O Jornal ELNews, buscando suas fontes de informação jornalística, teve acesso a decisão do Ministério Público que ao analisar todo o material apresentado, decidiu pela não abertura do processo.

Segundo o Ministério público, todas as denúncias não tem embasamento formal.

Além da completa falta de material probatório condizente, a denuncia oferecida não encontrava amparo legal já que a Lei 8.429/1992, que define a Improbidade Administrativa, foi alterada pela Lei complementar 14.230/2021, onde reza que além do material probatório fático, é preciso também comprovar a existência da "Vontade do dolo", o que não está também cabalmente comprovada na denúncia.

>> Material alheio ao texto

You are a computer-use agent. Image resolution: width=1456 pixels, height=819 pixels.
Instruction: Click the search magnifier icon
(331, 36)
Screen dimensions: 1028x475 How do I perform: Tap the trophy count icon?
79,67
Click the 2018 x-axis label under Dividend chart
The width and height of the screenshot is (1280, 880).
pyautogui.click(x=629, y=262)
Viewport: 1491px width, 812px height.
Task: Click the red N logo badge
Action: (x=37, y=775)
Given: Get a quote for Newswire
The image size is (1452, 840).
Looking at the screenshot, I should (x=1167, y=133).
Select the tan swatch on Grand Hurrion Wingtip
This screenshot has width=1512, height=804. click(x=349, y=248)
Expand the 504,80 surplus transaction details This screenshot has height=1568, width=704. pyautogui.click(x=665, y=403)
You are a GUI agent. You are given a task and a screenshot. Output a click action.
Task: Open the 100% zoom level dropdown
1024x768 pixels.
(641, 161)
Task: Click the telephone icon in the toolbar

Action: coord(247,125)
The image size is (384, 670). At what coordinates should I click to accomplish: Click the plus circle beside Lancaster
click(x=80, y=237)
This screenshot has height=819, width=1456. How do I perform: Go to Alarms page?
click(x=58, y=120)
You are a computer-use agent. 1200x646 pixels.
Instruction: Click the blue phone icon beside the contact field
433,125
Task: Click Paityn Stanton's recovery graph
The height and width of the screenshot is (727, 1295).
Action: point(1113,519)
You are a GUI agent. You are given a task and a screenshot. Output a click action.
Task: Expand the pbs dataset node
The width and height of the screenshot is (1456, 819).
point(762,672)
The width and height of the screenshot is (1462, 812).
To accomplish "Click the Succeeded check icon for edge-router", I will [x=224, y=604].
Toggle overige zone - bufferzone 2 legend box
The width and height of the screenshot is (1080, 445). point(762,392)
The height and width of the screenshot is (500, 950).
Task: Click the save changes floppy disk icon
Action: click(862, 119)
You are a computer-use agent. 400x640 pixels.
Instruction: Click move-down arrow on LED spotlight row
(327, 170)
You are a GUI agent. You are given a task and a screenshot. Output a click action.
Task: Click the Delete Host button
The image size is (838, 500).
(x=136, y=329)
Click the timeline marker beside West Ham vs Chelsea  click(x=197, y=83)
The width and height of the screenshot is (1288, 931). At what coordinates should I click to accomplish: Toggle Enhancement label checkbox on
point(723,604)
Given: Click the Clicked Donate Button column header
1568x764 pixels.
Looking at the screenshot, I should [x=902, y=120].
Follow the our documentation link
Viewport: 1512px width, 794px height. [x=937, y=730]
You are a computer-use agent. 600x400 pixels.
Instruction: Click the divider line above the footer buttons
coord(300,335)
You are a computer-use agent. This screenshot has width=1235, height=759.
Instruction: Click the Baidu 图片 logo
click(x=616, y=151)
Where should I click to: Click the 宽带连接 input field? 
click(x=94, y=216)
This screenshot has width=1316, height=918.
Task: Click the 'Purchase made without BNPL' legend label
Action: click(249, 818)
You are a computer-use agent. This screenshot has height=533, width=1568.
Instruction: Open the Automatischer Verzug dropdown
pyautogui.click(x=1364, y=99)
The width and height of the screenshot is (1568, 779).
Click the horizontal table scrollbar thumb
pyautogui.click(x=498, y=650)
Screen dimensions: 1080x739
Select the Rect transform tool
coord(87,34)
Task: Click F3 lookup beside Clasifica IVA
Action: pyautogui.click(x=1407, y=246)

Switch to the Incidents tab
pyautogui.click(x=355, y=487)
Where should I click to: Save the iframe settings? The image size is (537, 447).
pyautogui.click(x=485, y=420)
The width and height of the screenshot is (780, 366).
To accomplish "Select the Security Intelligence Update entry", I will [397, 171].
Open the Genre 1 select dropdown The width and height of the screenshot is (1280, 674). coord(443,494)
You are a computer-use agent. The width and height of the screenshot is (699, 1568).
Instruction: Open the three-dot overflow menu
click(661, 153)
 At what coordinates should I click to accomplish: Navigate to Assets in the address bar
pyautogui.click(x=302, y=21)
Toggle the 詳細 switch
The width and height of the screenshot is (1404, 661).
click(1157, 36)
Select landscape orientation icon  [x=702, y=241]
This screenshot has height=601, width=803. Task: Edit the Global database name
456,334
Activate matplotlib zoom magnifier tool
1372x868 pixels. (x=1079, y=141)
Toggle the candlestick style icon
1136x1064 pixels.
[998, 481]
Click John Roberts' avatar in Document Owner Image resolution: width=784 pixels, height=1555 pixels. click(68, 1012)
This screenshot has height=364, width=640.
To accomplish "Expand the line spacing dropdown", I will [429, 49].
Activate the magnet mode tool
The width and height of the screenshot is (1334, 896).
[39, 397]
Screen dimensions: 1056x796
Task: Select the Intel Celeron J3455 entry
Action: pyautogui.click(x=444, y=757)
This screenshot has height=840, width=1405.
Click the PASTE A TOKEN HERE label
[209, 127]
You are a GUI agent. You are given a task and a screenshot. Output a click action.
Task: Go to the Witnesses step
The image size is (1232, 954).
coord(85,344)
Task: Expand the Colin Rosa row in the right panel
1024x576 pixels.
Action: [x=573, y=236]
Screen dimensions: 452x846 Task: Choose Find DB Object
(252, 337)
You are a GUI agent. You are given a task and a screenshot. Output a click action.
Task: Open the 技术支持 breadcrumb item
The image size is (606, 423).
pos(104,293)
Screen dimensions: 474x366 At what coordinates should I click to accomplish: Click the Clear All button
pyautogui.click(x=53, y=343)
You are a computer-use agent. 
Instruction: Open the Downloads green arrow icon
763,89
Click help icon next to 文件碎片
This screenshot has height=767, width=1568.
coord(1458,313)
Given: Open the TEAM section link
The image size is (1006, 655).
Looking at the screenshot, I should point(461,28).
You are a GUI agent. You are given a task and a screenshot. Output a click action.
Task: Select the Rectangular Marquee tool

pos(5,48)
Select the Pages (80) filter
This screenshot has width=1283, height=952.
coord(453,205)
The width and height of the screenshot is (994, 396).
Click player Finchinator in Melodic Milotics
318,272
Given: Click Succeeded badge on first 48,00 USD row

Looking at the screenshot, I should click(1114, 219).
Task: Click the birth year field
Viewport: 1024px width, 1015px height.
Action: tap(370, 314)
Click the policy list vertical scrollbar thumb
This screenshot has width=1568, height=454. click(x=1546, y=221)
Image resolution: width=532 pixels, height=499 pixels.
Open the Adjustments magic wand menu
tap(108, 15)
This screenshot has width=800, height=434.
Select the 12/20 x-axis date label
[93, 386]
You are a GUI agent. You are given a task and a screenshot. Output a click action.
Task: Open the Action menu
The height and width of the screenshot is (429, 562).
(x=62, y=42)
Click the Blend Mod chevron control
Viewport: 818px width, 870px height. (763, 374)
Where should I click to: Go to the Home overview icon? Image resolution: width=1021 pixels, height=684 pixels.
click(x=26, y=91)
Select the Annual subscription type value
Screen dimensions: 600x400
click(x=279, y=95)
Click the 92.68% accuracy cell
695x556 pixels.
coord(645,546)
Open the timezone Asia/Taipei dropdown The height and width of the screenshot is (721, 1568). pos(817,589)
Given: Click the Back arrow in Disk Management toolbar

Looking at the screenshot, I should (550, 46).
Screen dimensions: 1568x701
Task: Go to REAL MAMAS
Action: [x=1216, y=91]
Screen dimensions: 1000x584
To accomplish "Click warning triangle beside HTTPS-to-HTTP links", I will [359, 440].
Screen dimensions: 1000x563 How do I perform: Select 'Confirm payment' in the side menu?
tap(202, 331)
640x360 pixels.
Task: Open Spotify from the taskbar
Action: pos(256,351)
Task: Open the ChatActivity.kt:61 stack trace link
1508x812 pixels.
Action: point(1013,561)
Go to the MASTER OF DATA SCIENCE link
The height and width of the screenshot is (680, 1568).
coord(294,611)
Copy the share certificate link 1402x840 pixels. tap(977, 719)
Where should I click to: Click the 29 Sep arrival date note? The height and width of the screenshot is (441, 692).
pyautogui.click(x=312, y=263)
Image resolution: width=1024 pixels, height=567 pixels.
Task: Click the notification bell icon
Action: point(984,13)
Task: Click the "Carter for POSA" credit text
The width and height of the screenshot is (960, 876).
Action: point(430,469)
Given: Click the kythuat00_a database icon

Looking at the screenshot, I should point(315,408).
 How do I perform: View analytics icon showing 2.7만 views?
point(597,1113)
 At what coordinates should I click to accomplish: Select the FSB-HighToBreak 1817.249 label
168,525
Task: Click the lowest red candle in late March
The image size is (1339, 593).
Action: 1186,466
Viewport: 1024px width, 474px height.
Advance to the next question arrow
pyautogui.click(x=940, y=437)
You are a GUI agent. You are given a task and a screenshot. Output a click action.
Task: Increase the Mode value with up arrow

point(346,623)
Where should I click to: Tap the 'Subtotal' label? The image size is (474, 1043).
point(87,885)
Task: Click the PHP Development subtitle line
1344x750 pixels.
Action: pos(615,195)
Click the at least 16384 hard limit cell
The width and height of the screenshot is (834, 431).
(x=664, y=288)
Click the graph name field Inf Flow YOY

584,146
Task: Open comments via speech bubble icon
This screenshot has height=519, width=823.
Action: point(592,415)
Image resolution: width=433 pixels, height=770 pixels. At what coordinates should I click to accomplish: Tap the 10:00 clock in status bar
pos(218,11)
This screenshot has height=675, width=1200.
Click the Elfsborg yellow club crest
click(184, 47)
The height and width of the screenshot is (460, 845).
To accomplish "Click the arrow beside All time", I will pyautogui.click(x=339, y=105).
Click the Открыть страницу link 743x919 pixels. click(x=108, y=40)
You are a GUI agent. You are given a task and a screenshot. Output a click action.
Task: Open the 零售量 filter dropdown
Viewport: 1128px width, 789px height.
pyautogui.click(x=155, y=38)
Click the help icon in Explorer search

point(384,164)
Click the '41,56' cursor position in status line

Assm sendo, o mero exercício de atos relativos a concessão de diárias, o que é rotina no poder legislativo, e que se caracteriza pelo exercício da função pública de atos praticados na sua esfera de competência, não podem ser caracterizados como improbidade administrativa.

Ante todo o exposto em muitas outras razões apresentadas pelo promotor, nenhum ato praticado pelo Presidente da Câmara Municipal de Primavera do Leste, pode ser enquadrado como ato ilegal, ilicito ou de improbidade, nem moral nem formal que atenda a necessidade de abrir a representação, que com esta decisão, foi enviada para o arquivo.

A decisão do Ministério Público Estadual de Mato Grosso, deverá ser encaminhada ainda nesta semana para conhecimento das partes interessadas.